Like anything in the Star wars universe, The Mandalorian is rooted more deeply Star wars traditions. It was this week’s episode, however, and Ahsoka Tano’s appearance that finally convinced me to start. Clone Wars. And based on the data provided to The edge by Parrot Analytics, I’m not the only person looking to marathon Dave Filoni’s animated series to follow The Mandalorian.

The Mandolorian caused jumps Clone Wars front views. When The Mandalorian was first released in November 2019, Clone Wars saw its first massive peak. Interest remained high until the second peak in spring 2020 when the seventh season of Clone Wars was released on Disney Plus. It dropped after that, but the show saw a third third peak accompany The Mandalorianpremiere of the second season in October. The trend has been on the rise since then, according to the analytics company.

Looking at data from January 1, 2017 to present, the team’s researchers found that by the end of 2019, Clone Wars has seen a “level of demand from the American public that is many factors higher than anything it has experienced before,” according to Samuel Stadler, vice president of marketing at Parrot Analytics.

To put this in additional context, Clone Wars now – one year later The Mandalorian debuts – is more than four times more popular than before the live-action series, according to Parrot (which measures demand by how much time people spend watching a show via social media, fan ratings and hacking to calculate the general interest). And while the data for Star Wars Rebels was not provided, Google Trends shows a similar spike in interest in the series over the past week, which is likely related to Admiral Thrawn’s big reveal at the end of “The Jedi.”

It’s logic. People sign up or log into Disney Plus to watch Grogu’s Wonderful Adventures (Forever Baby Yoda in my mind), then spend the next few weeks making their way. Clone Wars. For Disney, this is the best possible result. An October report from research firm MoffettNathanson found that daily use of Disney Plus has declined over the past six months. There were peak audiences; Hamilton attracted a number of followers and convinced people who wouldn’t sign up for Disney Plus to do so, but getting people to use the platform every day was getting harder and harder.

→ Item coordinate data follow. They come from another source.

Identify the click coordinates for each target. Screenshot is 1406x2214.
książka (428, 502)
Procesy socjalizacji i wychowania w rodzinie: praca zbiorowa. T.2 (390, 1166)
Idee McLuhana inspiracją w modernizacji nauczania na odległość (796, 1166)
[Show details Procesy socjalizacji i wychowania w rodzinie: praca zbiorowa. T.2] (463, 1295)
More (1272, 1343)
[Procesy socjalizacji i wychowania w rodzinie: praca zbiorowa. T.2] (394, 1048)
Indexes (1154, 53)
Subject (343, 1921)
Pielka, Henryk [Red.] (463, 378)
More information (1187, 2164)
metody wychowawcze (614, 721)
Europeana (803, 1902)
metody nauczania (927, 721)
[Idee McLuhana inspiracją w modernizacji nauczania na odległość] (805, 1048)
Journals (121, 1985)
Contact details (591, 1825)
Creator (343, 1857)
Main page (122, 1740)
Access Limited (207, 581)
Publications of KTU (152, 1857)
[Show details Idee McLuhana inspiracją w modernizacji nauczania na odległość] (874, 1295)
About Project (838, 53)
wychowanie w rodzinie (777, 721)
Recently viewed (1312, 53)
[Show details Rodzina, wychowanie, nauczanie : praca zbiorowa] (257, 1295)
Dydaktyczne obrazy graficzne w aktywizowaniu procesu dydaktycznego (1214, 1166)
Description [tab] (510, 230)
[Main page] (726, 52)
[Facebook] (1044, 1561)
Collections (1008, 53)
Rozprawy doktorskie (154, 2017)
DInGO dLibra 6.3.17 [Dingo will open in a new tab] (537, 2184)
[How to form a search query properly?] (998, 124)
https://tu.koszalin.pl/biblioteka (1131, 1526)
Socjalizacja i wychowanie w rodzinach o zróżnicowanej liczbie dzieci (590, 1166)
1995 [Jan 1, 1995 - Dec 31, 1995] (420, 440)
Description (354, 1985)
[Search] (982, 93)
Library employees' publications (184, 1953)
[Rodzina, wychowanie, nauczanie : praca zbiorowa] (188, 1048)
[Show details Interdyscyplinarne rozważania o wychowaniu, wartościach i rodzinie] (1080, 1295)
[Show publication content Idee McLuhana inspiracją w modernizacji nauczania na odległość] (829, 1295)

Without being able to flood the streamer with TV shows and movies as often as competitors like Netflix, Disney Plus has to rely on opportunities to grow. The rise of Clone Wars audience and interest help to solve part of this problem. The Mandalorian pushes more people every week to check Clone Wars – a show with seven seasons – which in turn could encourage fans to revisit one or two of the main films of the Skywalker saga.

The interconnected universe is something that Star wars fans deeply immersed in the lore of the universe want more, and this gives Disney the perfect opportunity to keep people on the platform when they’re done with an episode of the Mandalorian. With a number of action and animation series commissioned for Disney Plus, this universe is becoming a bigger web that Disney can continue to spin as fans old and new alike remain invested in the bigger one. Star wars story.

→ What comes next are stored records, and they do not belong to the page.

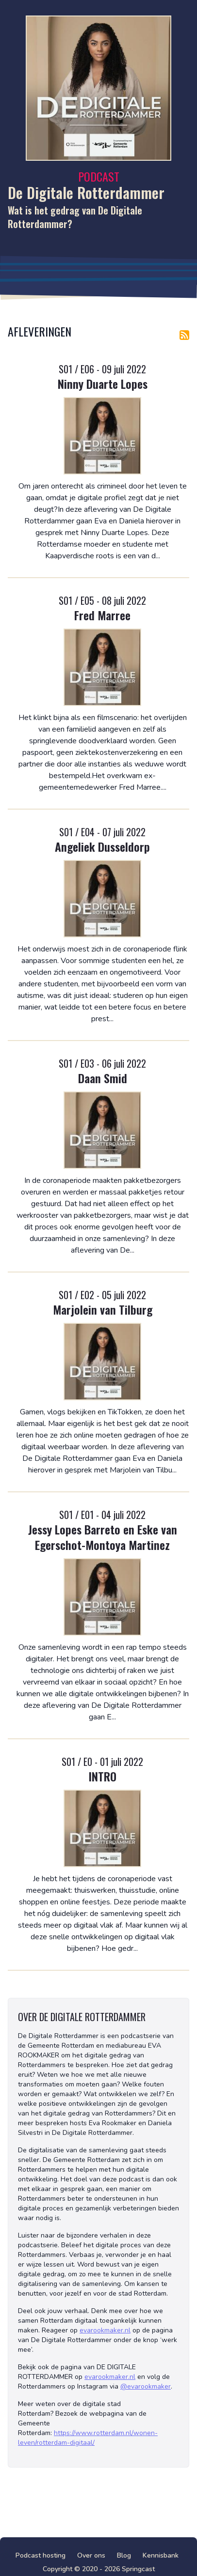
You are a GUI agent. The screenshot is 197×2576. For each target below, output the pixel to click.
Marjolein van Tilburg (102, 1309)
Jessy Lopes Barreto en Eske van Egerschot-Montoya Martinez (102, 1536)
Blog (124, 2555)
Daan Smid (102, 1078)
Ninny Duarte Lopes (103, 383)
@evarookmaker (145, 2386)
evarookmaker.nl (105, 2330)
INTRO (102, 1776)
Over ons (91, 2555)
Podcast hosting (41, 2555)
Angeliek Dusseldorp (102, 846)
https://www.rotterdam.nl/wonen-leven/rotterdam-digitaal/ (88, 2437)
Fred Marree (102, 615)
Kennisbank (161, 2555)
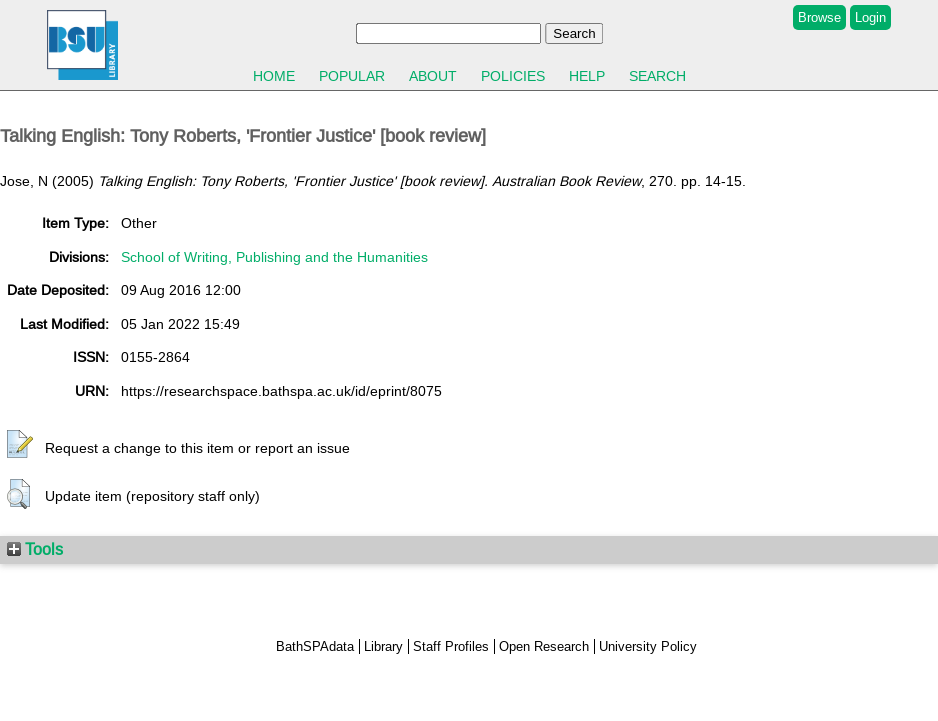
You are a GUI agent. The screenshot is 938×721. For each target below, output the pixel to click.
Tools (35, 549)
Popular (352, 76)
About (433, 76)
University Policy (648, 646)
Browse (819, 17)
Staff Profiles (451, 646)
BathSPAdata (315, 646)
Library (383, 646)
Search (657, 76)
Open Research (544, 646)
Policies (513, 76)
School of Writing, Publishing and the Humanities (274, 257)
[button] (20, 445)
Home (274, 76)
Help (587, 76)
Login (870, 17)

This is also how Marvel Studios boss Kevin Feige plans to interweave the Marvel Cinematic Universe movies with new Disney Plus shows. WandaVision, for example, will play in Doctor Strange in the Multiverse of Madness, and there are other reports that characters from other movies like Black Widow could end up in the Hawk Eye series.

Clearly, Clone Wars and Rebels creator Dave Filoni (an executive producer on The Mandalorian) is writing The Mandalorian in its most expansive Star wars universe. It’s a good thing for fans of the live-action series – the show has never been better and, as a new fan of Clone Wars, I love catching up on a show that I postponed for so long. But the newfound and renewed interest is also a major victory for Disney in its effort to find a way to distract from other streamers like Netflix and, more importantly, keep it.